— WORK TO COMPLETE —
Reproduce without any alteration the lines of the records from the line that contains "Task: Click the 高级共享 title bar text" up to and including the line that contains "click(x=30, y=201)", and output nothing else.

━━━ RECORDS SUPPLIED

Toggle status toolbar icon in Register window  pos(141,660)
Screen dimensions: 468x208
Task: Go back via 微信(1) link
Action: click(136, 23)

━━━━━━
━━━ RECORDS SUPPLIED

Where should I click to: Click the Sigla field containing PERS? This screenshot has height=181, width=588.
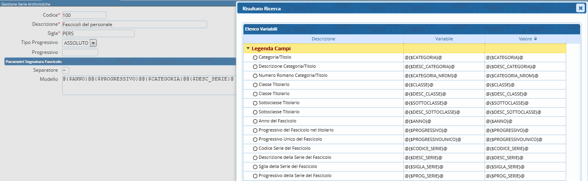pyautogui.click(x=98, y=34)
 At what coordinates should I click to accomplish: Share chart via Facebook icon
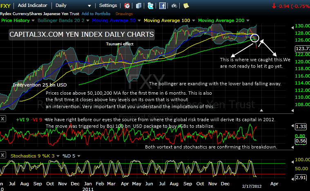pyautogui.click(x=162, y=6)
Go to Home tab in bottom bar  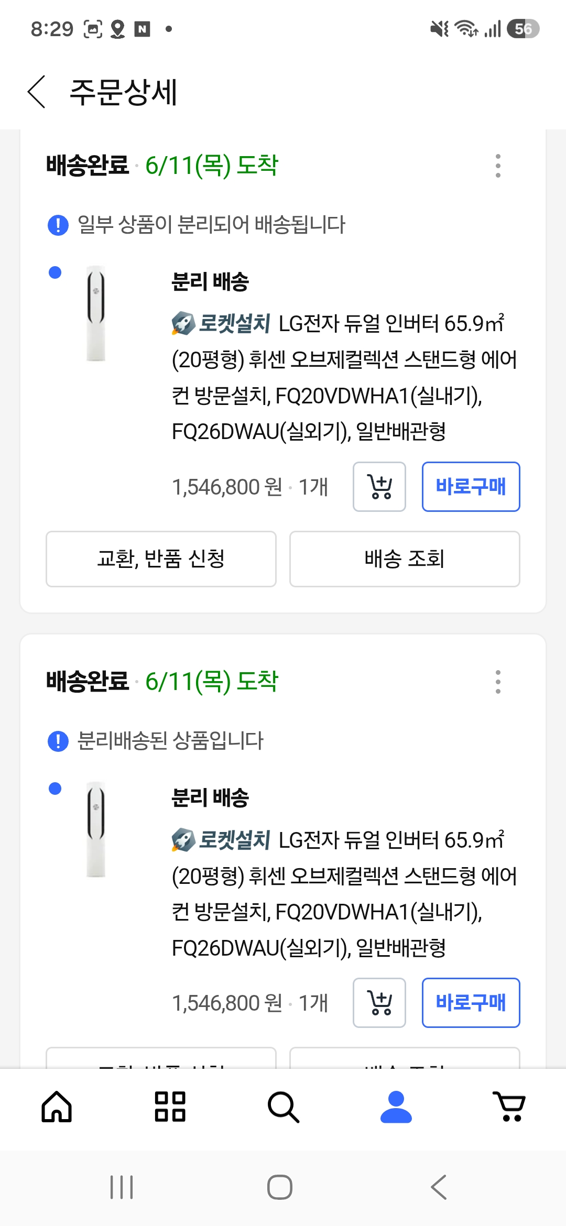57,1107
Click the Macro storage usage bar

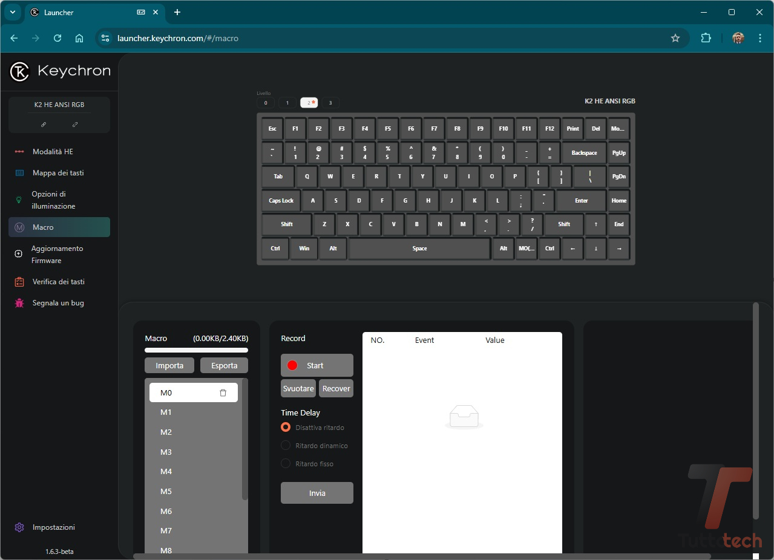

━━━━━━
━━━ RECORDS SUPPLIED

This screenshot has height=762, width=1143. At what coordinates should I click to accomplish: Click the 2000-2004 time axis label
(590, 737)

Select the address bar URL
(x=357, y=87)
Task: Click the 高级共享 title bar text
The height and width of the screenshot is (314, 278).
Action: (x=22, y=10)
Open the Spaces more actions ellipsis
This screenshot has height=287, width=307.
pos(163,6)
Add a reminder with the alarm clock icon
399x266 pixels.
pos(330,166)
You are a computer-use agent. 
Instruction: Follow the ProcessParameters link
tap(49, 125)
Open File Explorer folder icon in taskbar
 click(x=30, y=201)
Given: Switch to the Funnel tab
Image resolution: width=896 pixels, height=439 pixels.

━━━━━━

— ANSWER FOR THIS EXERCISE —
Task: Click the 高级共享 title bar text
The height and width of the screenshot is (314, 278).
Action: (x=22, y=10)
Open the Spaces more actions ellipsis
This screenshot has height=287, width=307.
pos(163,6)
Add a reminder with the alarm clock icon
399x266 pixels.
pos(330,166)
You are a computer-use agent. 
Instruction: Follow the ProcessParameters link
tap(49, 125)
Open File Explorer folder icon in taskbar
 click(x=30, y=201)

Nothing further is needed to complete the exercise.